In 1611, Valencia wrote two critical treatises on witchcraft for Bernardo de Sandoval y Rojas. These were a response to the auto de fe held at Logroño on 7–8 November 1610. In Acerca de los quentos de las brujas y cosas tocantes a magia ("Concerning the Witches' Tales and Matters Connected with Magic"), he laid down criteria for holding witch trials. In Suma de las relaciones de Logroño ("Compendium of the Accounts from Logroño"), he critically summarises what he has heard and read about witches, denying much popular folklore and pointing out that early Christians were also subject to false accusations of orgies, infanticide and cannibalism.

===Art and art criticism===
According to his correspondence with Pablo de Céspedes, Valencia had painted in his youth. In 1604, Céspedes dedicated to him his Discurso de la comparación de la Antigua y Moderna Pintura y Escultura. In 1605, he asked his advice on the appearance of Ptolemy Philopator's tessarakonteres ship. Valencia's duties as royal chronicler occasionally extended to artistic design. In 1609, Valencia designed new frescos for the Royal Palace of El Pardo, which had suffered a fire in 1604. The paintings were executed by Vincenzo Carducci and Francisco López. They are no longer visible, but some of Carducci's preliminary sketches are in his La crianza, vida y haañas de Aquiles. Somewhat later, Valencia and
João Baptista Lavanha designed a series of emblems representing the political virtues for the Galería del Mediodía in the Royal Alcázar of Madrid. They do not seem to have been executed, but the autograph manuscript containing Valencia's description of his designs, Descripçion de la pintura de las virtudes, still exists, as does a later copy.

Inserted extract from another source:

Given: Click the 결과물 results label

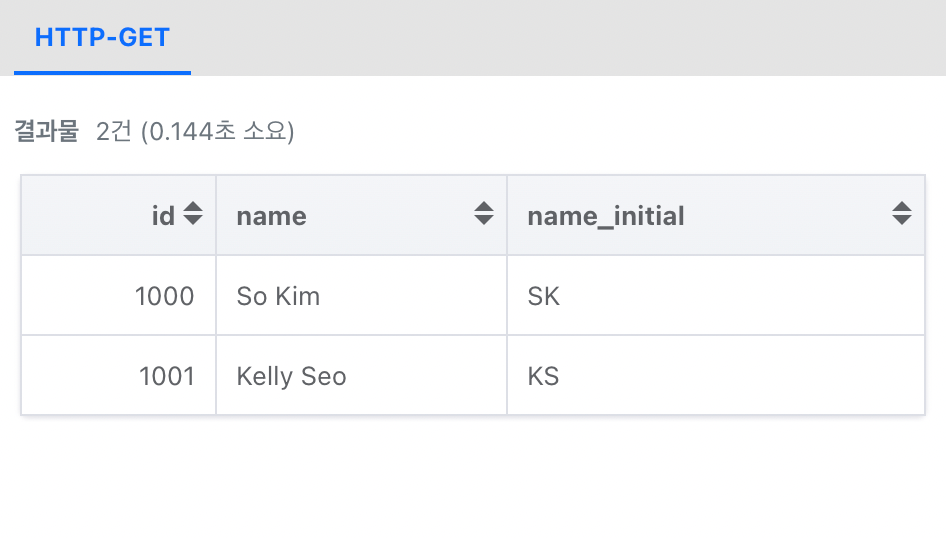Looking at the screenshot, I should pyautogui.click(x=46, y=131).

Valencia was a friend of Góngora and the first to write criticism of his poetry. On 11 May 1613, Góngora sent him copies of his poems Polifemo and Soledades. The latter's response, the Carta a Góngora en censura de sus poesías, is dated 30 June 1613 at Madrid. Two different autograph versions of the letter survive and it is not certain which one was the one sent.